Master Sciences de la terre et des planètes, environnement

Parcours Atmosphère-Climat-Surfaces Continentales

Présentation et objectifs

Le parcours "Atmosphère-Climat-Surfaces Continentales" s'inscrit dans la continuité de l'ancienne spécialité « Eau – Climat – Environnement », avec des évolutions qui prennent en compte celles des autres parcours (notamment « Hydroressources ») et assurent une meilleure lisibilité. Le parcours  "Atmosphère-Climat-Surfaces Continentales" est en premier lieu un parcours a finalité recherche, qui s'appuie fortement sur les spécificités des laboratoires de recherche grenoblois dans le domaine du climat et de l'atmosphère. Le constat fait aujourd'hui est celui d'une poursuite en thèse pour 80% de nos étudiants. 

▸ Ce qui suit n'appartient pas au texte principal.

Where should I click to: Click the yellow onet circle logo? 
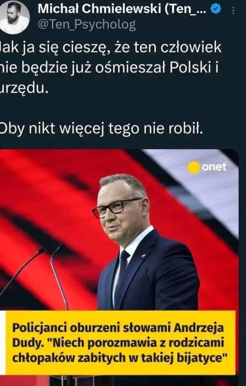tap(194, 168)
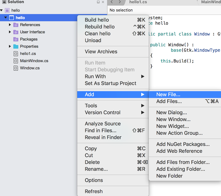
Task: Select Build hello in context menu
Action: [x=97, y=20]
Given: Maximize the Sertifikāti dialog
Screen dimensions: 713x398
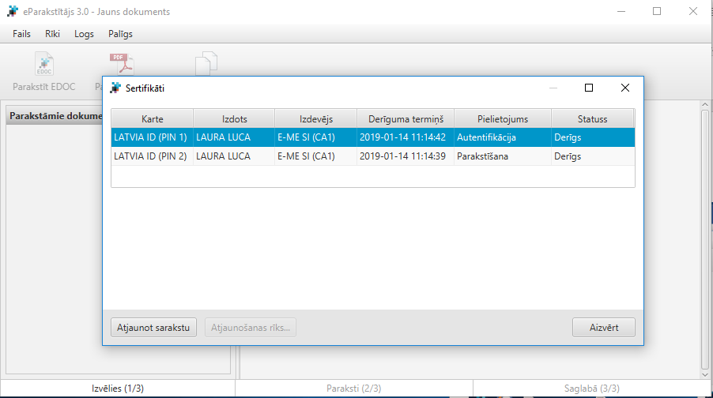Looking at the screenshot, I should point(589,88).
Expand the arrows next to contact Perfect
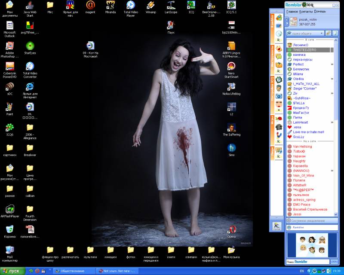Image resolution: width=344 pixels, height=275 pixels. [x=332, y=64]
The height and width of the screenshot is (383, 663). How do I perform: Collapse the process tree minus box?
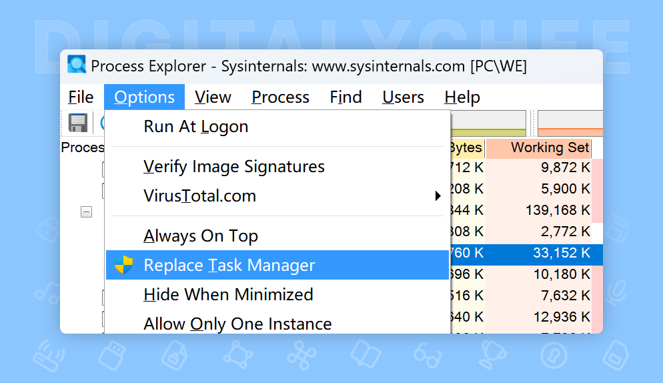point(86,212)
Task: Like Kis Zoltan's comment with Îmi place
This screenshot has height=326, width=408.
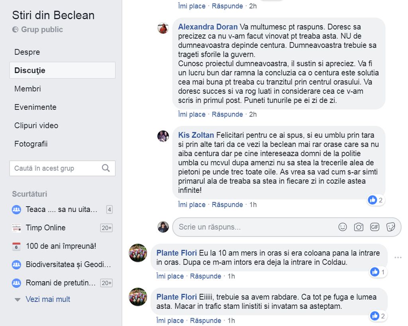Action: pos(192,205)
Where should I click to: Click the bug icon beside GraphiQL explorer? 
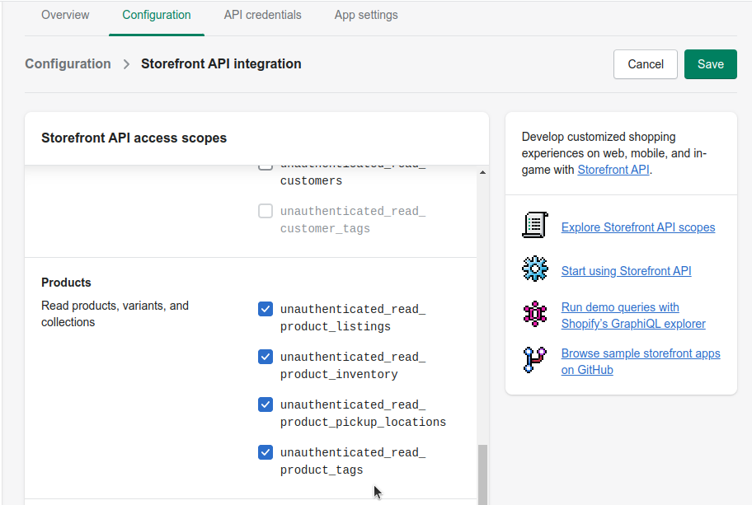[534, 314]
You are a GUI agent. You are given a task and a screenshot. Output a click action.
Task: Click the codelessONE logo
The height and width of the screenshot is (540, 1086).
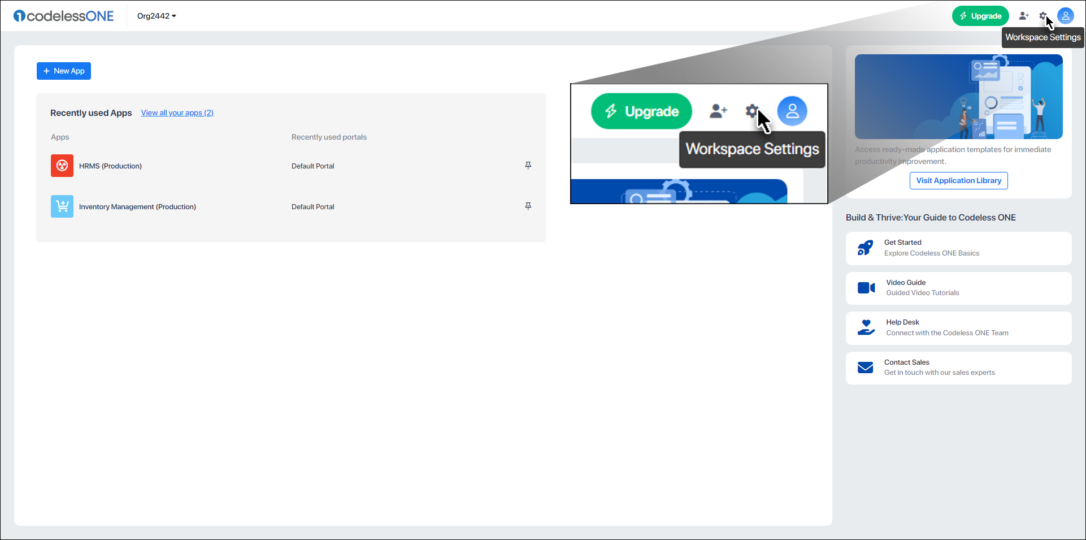click(63, 16)
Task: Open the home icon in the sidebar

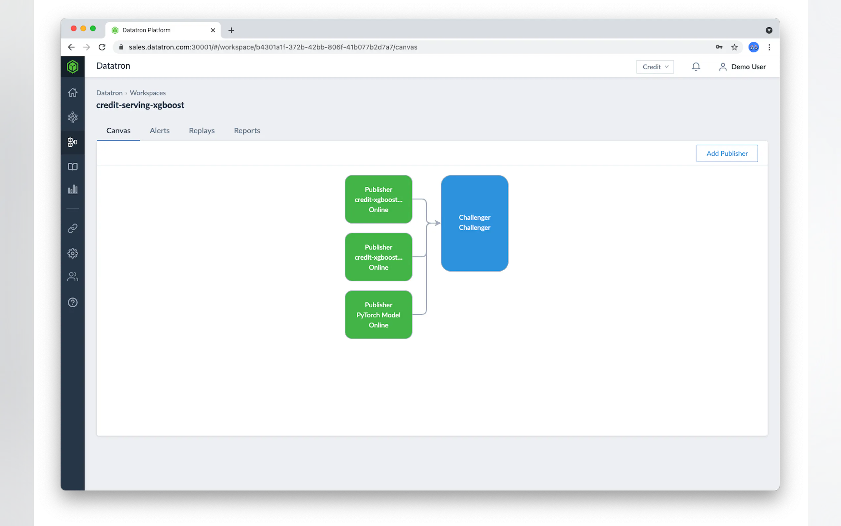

Nous assumons néanmoins une ouverture de la formation vers des débouchés autres que la thèse. Les outils utilisés dans le cadre des cours, ateliers, projets sont de fait aussi les outils utilisés dans le monde professionnel, ou en passe de l'être. L'ouverture plus grande vers le monde professionnel du parcours est menée à travers l'introduction d'UE professionnalisantes, ainsi qu'en prenant soin dans les modules généraux de faire systématiquement les liens nécessaires avec les applications « métiers » : variabilité climatique et intermittence des ressources en énergie renouvelable ; ...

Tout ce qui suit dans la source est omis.